According to a new study published in The BMJ, around 68% of pregnant women gain either too much or too little weight compared to current recommendations. A worrying trend, associated with increased risks of complications such as prematurity, abnormally high birth weight or even a passage in neonatal intensive care.
Obsolete and unrepresentative directives
For the lead authors, Helene Teede and Rebecca Godstein, these results send a strong signal: “It becomes essential to establish international standards for healthy gestational weight gain, accompanied by robust public health measures.”
Indeed, most countries still rely on recommendations dating back to the 1980s and based mainly on data from white women living in rich countries. They do not reflect global ethnic diversity, changing eating habits, or the overall increase in BMI.
To fill this gap, the World Health Organization (WHO) has launched an initiative to develop new global standards.
A global analysis of five regions of the world
To support this work, the researchers screened 40 observational studies conducted between 2009 and 2024. In total, 1.6 million women from five of the six regions defined by the WHO were included.
Before their pregnancy, 53% had a normal BMI, while the remainder were classified as underweight (6%), overweight (19%) or obese (22%). Only 32% gained weight within recommended ranges; 23% took too little, 45% too much or too much.

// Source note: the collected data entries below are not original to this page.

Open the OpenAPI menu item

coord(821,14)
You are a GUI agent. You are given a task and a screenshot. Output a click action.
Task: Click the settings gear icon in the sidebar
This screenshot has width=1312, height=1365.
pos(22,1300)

A data which is not trivial. Insufficient weight gain reduced certain risks (such as that of cesarean section or macrosomia – babies weighing more than 4 kilos), but increased those of prematurity, low birth weight and respiratory distress.
Conversely, excessive weight gain increased the risks of hypertension, macrosomia, cesarean delivery, or admission to intensive care, while decreasing the risk of prematurity.
Limits, but a clear message
Researchers recognize several limitations: variations in classification according to region, lack of studies in low-income countries, or even absence of certain data such as smoking or maternal age. Despite this, their conclusion remains firm:
“Our findings support the need for optimized, evidence-based international standards applicable to contemporary and diverse populations.”
Towards a more nuanced approach in the future?
In an associated editorial, specialists Annick Bogaerts and Dominika Osicka highlight the most striking element: the variations according to BMI and regions, which call into question an overly rigid approach.
According to them, “rather than a uniform warning against exceeding fixed thresholds, a more nuanced approach is needed, focused on weight gain patterns, their determinants and personalized, non-punitive support.”
They also call for strong political action: “Without comprehensive lifelong public health strategies, the obesity epidemic will continue from generation to generation.” And to conclude: “Governments must act without delay to support women’s health before, during and after pregnancy.”